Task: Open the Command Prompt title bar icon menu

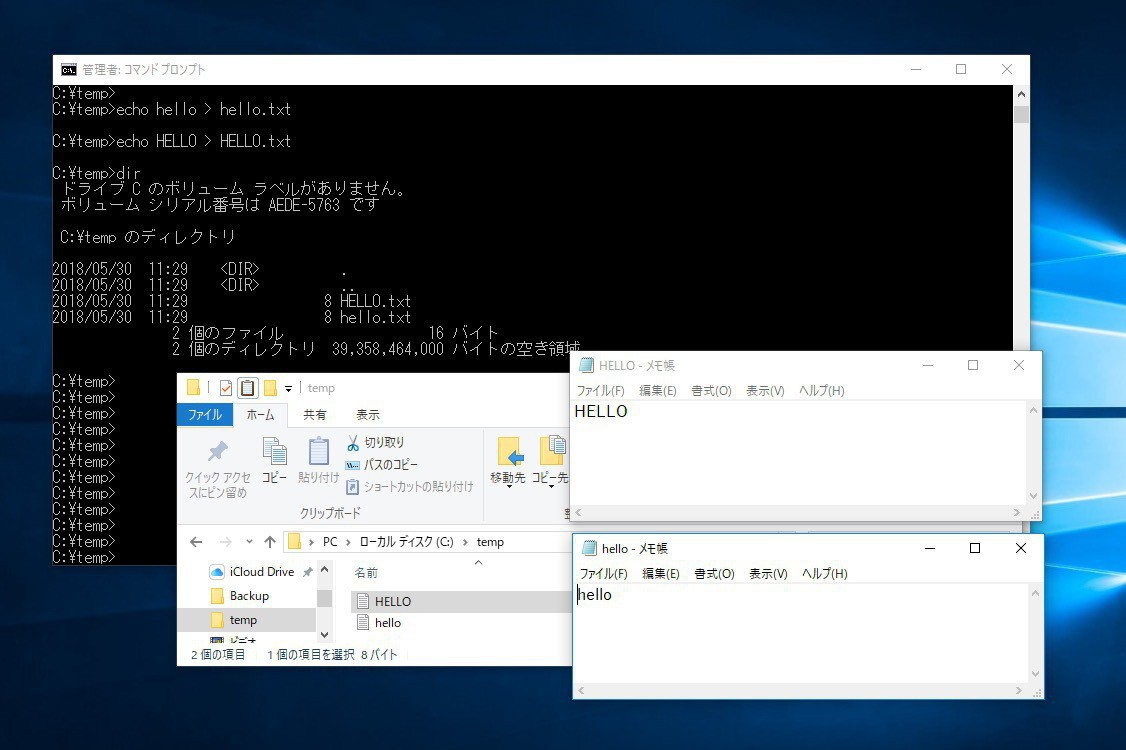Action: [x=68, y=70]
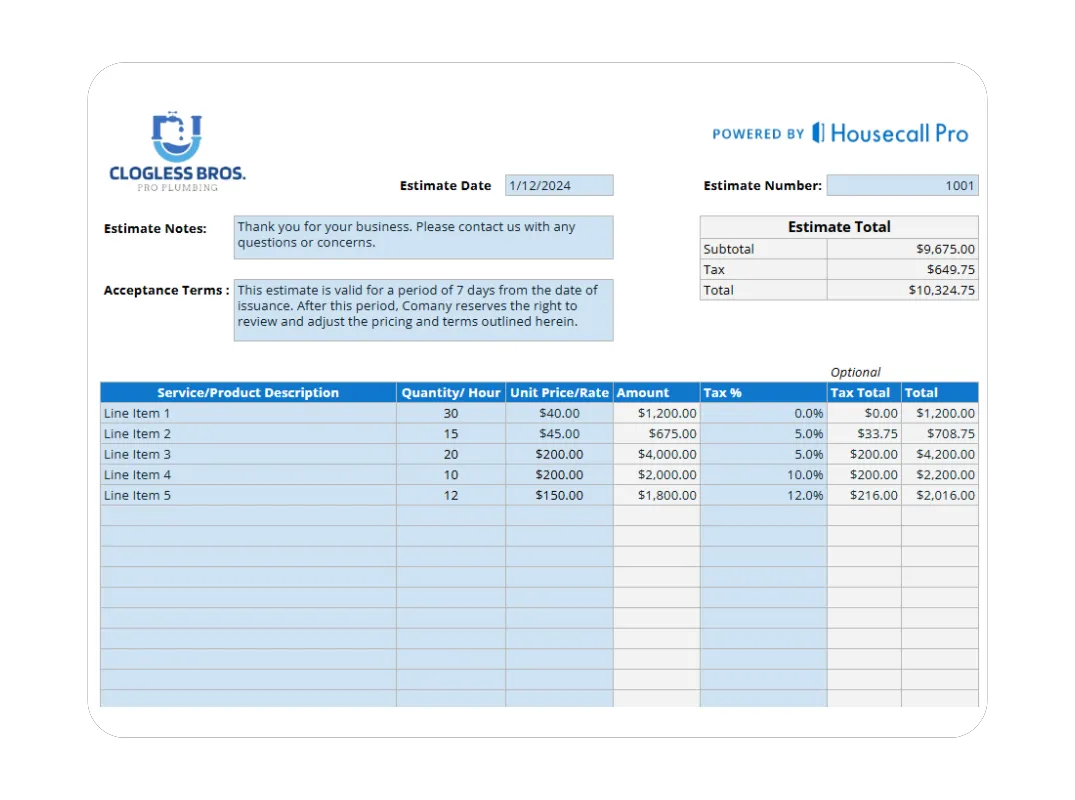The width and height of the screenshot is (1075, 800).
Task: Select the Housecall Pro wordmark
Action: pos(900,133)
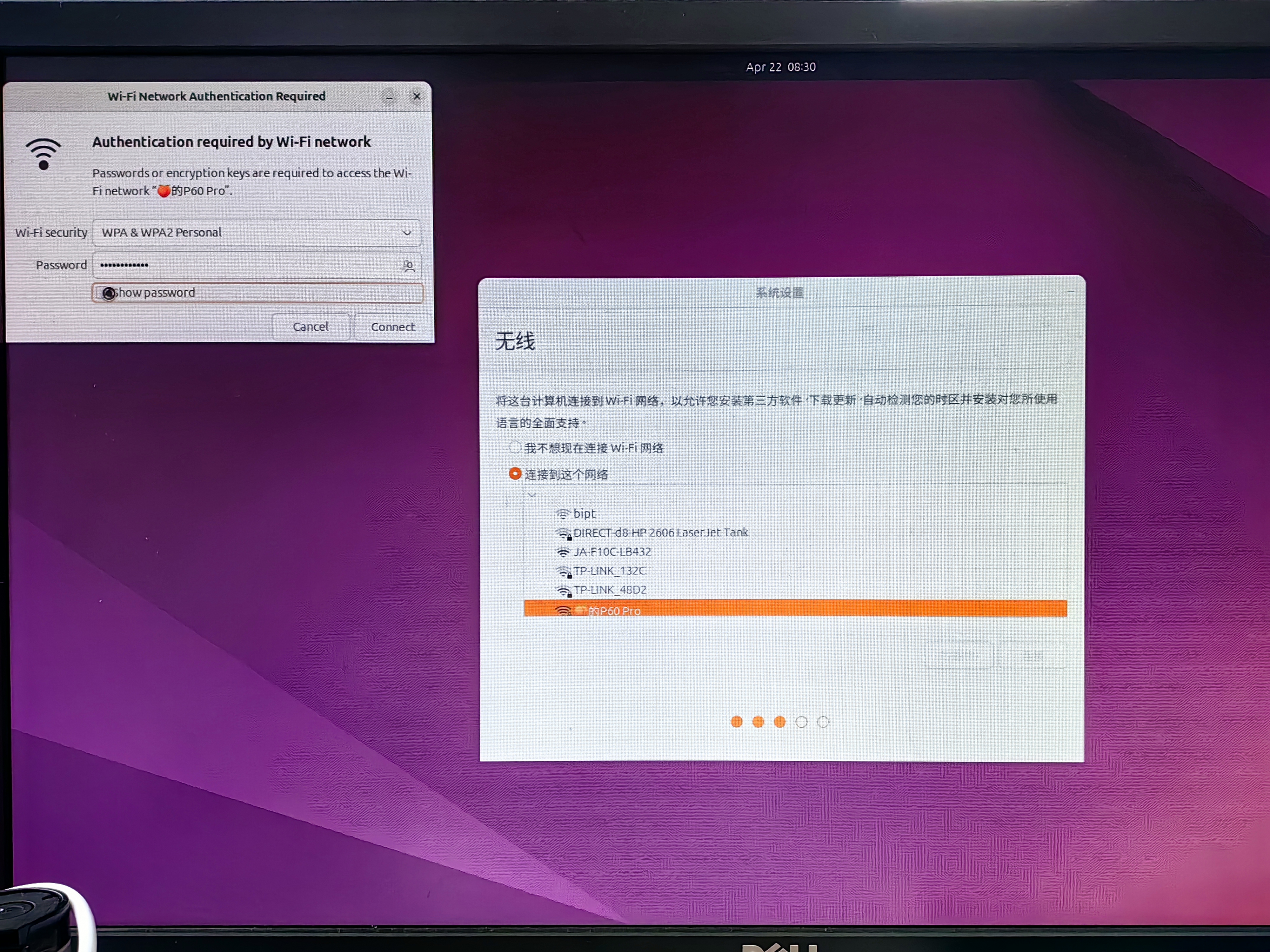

What you will do
Rewrite the data above, replacing "title bar" with "window header" and leaving everything else unchanged. Omit the pictures.

Output for this task
Task: Open the Command Prompt window header icon menu

Action: [x=68, y=70]
The width and height of the screenshot is (1075, 800).
Task: Select the Housecall Pro wordmark
Action: pos(900,133)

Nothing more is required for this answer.